この頃は現在の繊細に描いた仏教の絵とは違い、色のバランスも良くない良い絵でもなかった。

 

ただ1つ今に至るまで共通しているものがある。

赤や黄色等、暖色系の色を使っている点だ。

理由は赤や黄色は見た目にも鮮やかになるし、色彩学的に見ても赤は『火』『興奮』等を意味し、黄色『活発』『ポジティブ』等を意味する。

ボクは画材技法の授業で教えて貰うまで色の意味なんて知らなかったが、始めて色を使ったイラストは赤や黄色をふんだんに使ったイラスト(初めは絵の具ではなくイラストを描く際に使うコピックで描いた)だったと記憶している。

ボクはこの時、先生に言われるまで自分でも気が付かない色彩感覚がこの手に宿っている事に気が付いたのだ!

これに気が付いた時、絵を描くという面白さに始めて気が付いたのだ!

ただ同時にその難しさにも気が付いたのだ。

様々な色を使って描いていくと、この色とこの色を使うと合う合わないがあるという事を知り、特に始めてアクリル絵の具を使った時はその事に大きく苦しめられた。
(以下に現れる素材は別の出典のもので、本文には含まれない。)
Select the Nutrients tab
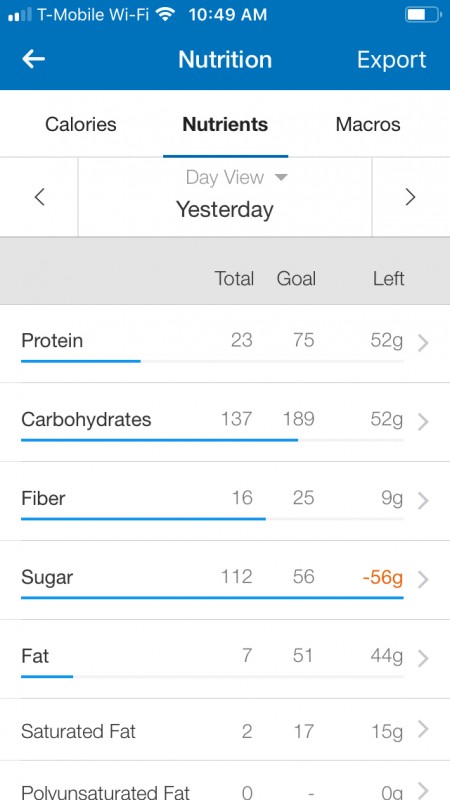This screenshot has height=800, width=450. [x=225, y=124]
だがボクは色のバランスを悩み、考え、やり続けた結果今のような鮮やかな絵を描けるようになったのだ。

 

【黒とそれ以外の色を混ぜると‥】

絵を描き進めて4~5年目位だったか‥。

ボク影を表現したいと思い黒を混ぜるようになった。

 

理由は影があれば立体的になるだろうと思ったからだ。

 

だがしばらく描いてみて分かったが、ボクのようなカラフルな絵の場合は黒を使った表現は合わないという事が分かったのだ。

ボクの絵の最大の特徴は『枠』がある点だ。

この装飾的な枠があることによりボクの絵の美しさが際だって見えるからなのだが、黒を用いた瞬間、全体的に暗くなり装飾的な枠が見えなくなる状態に陥ったのだ。
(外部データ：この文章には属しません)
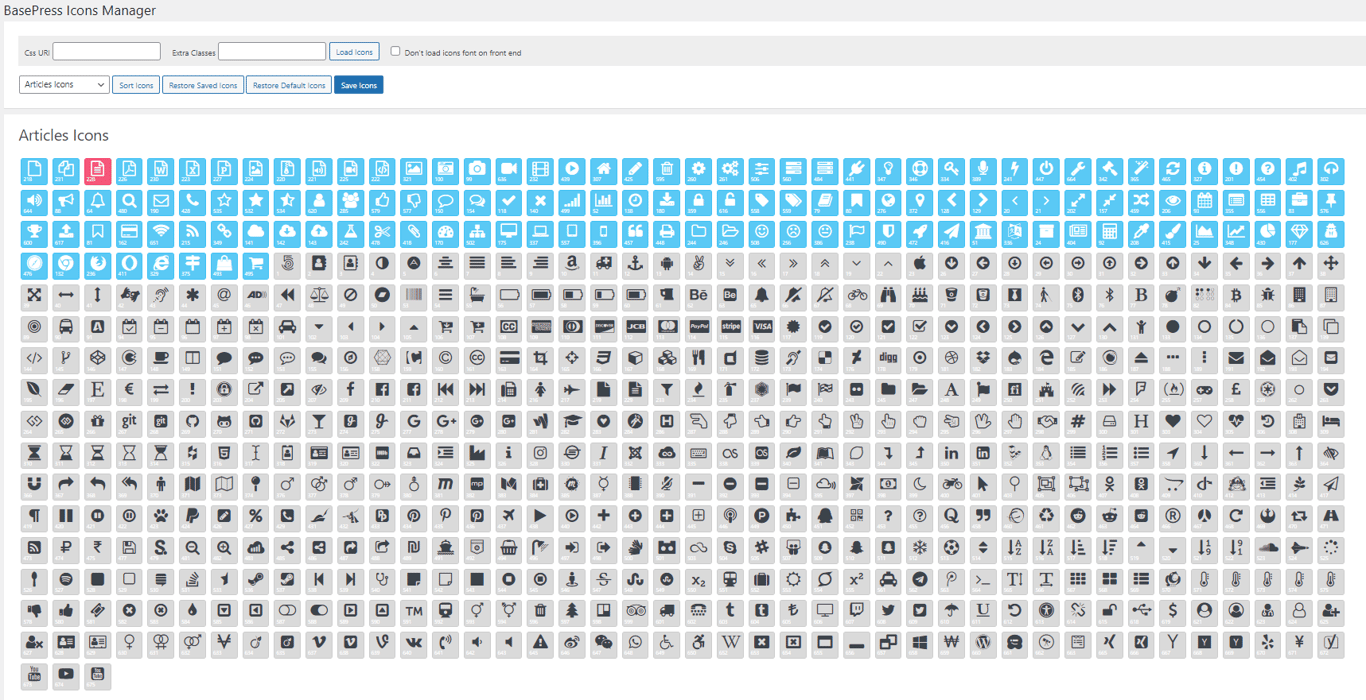Select the YouTube icon

click(x=34, y=675)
その事に気付いた時、ボクは黒は髪の毛や武器等だけに使い、黒は出来るだけ使わないようにした。

黒は物を奥行き感や立体的にさせる効果もあるがカラフルな絵の場合、かえって邪魔になってしまうのだ。

2014年製作

2016年製作

当時の絵と今の絵を離れて見れば分かるのだが、黒を極力使わないようにする事で当時の絵より今の絵の方が明るく見え、細かい部分もよく見えるのだ。

 

 

【ネパールで学んだ色の表現方法】

タンカ(チベット仏教画)修業の為ネパールに訪れた際、数々の仏画や僧院に描かれた壁画を見たが、やはり暖色系が多く使われ目にも鮮やかな壁画等が多かった。

旅をして“本物”を見た時、やはりカラフルな絵には黒といった暗い色は合わないと確信したのだった。

タンカ修業をした際、空や大地を表現するグラデーションの描き方を指導して貰ったが、そのまま描く必要性はないと思う。

例えば空を描く際、青と水色を混ぜたあと白も混ぜグラデーションを作る。

 

普通空は青だ。

 

だが青である必要性はどこにもない。

 

なぜなら決まった色の空はどこにもないからだ。

自由に空の色を表現したっていい。

 

ボクの場合青~ピンク~黄色をグラデーションにして空を表現していることが多い。

こうする事により不思議な雰囲気を出せ、黄色があることによりメインキャラクター(尊格)が栄える効果もある。

空の表現はこの他にも様々あるのだが、それは別な時に紹介しようと思う。

ボクはアクリル絵の具と出会った事により、その難しさ、面白さを発見し何年にも及ぶ色の研究をした結果、色鮮やかな絵を描けるようになったのだ。

そして描けば描く程、どんどんボクの絵は進化していくだろう。